(Excerpt to read)
Wednesday, 4 January 2012

Dream of a thousand cats


The threat of climate change to human civilisation is obscene, and the most powerful argument for inaction is that it’s now too late to save our species from drought, famine, floods, water shortages, war and nuclear Armageddon.

Oh don’t get me wrong, I’ve not been Jensen’ed yet, it’ll be a while before I head to the highlands, and I’m confident we could bring global emissions under control. It’s just that it’d take an international effort akin to World War II, and I don’t see politicians with the guts to deliver.

Still on occasion one sees a glimmer in a campaign plan, a sense of insane ambition that is passionate enough, if popularised, if shouted loud enough, could bring everything else into place. The promise of a collective dream, that if it came into being, would prove that humanity can do anything.

So how many people do you need to create a collective dream. There are 7 billion of us living on this rock orbiting the sun, of which perhaps some are too young to breathe life into their dreams. 1% of humanity controls nigh on more wealth than the 99%, and their collective dreams have become the paradigm. So if an equal number of free thinkers imagine enough, perhaps we can evolve the superstition of wealth into something sustainable.

OK so I want 70 million people to believe in something, to believe so hard, they are prepared to do something, to create the change they want to see, and to make reality out of such clouds, before things go truly Malthusian.

(What the task asks) Please list every threat that the climate change post says it may now be too late to save our species from.

(Data shown)

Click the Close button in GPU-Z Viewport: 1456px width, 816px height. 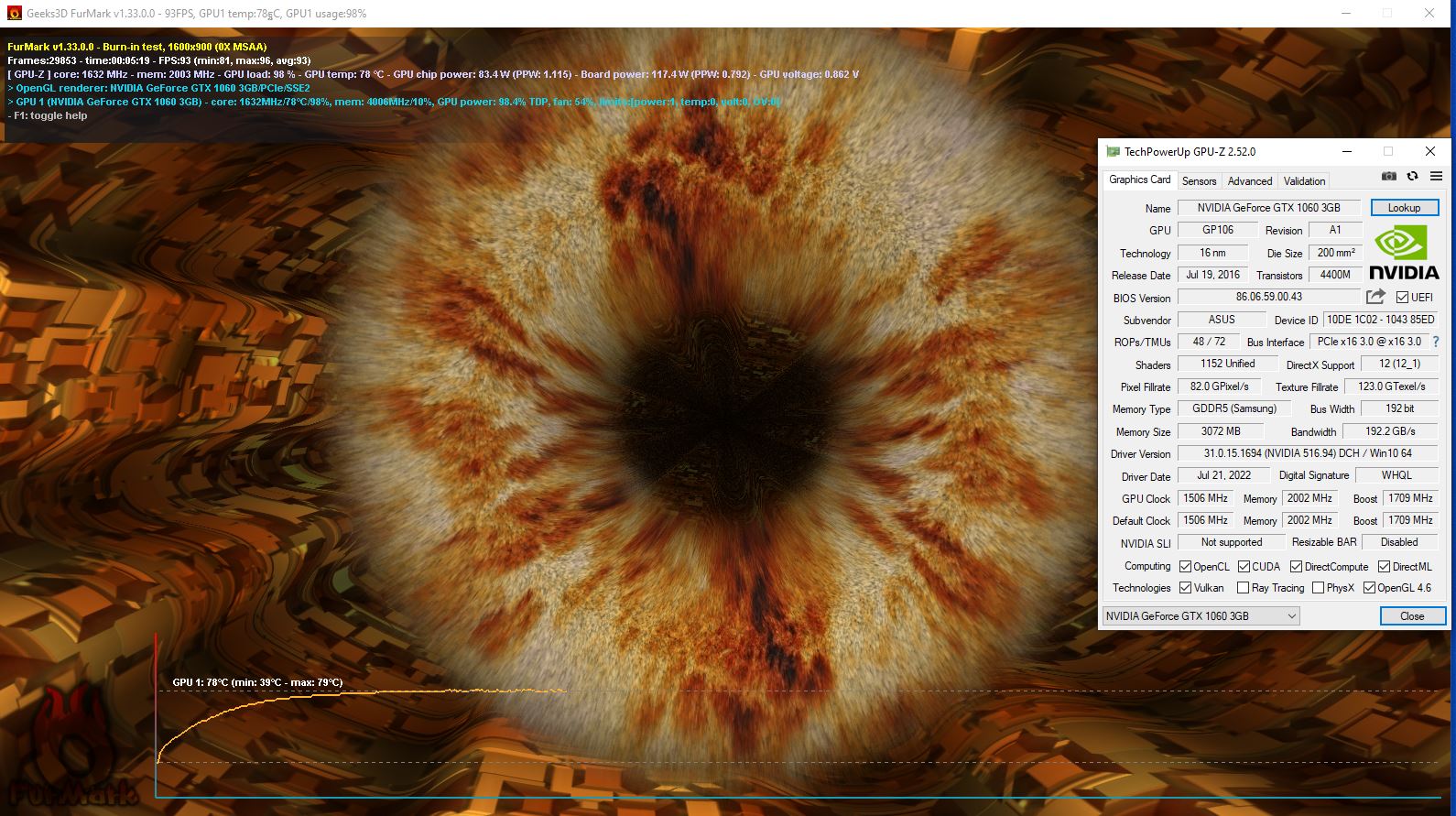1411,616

* * *

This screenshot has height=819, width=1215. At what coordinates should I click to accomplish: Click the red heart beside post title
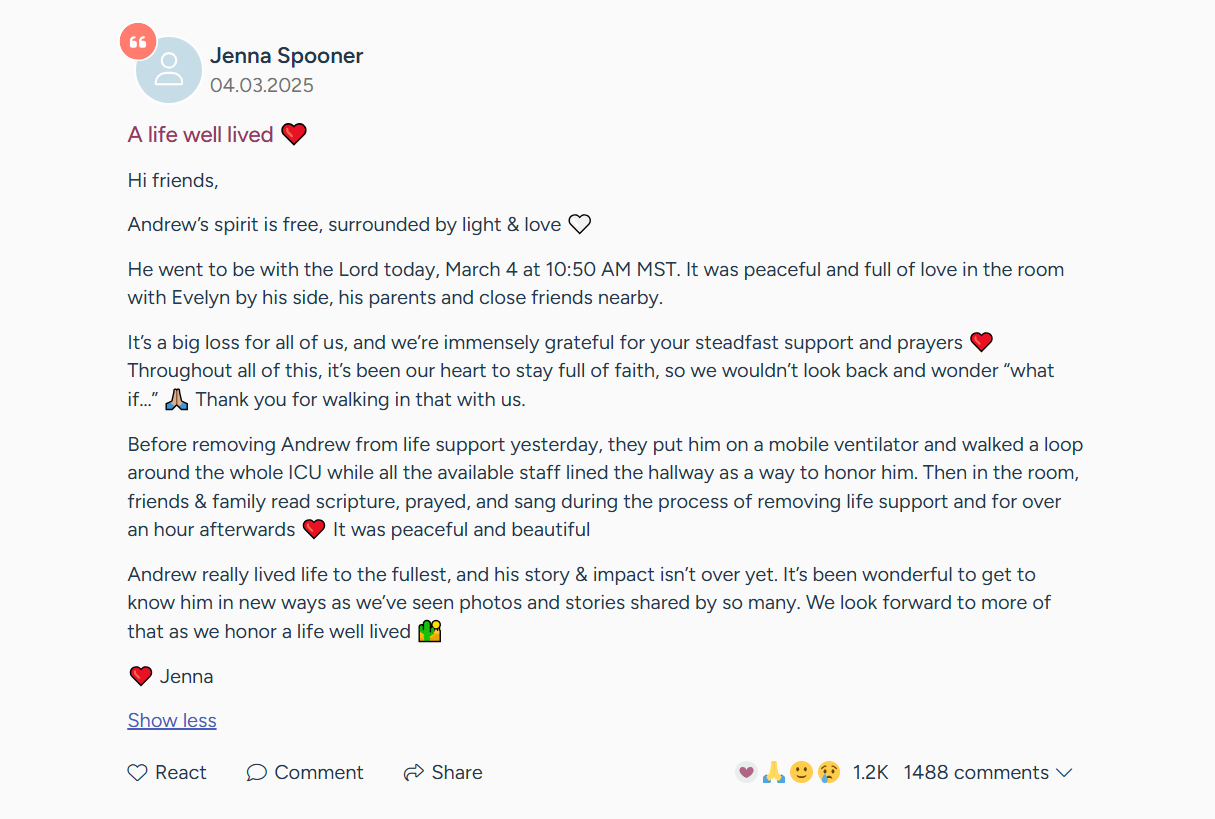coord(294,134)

(Reply to the exercise) Drought, famine, floods, water shortages, war, nuclear Armageddon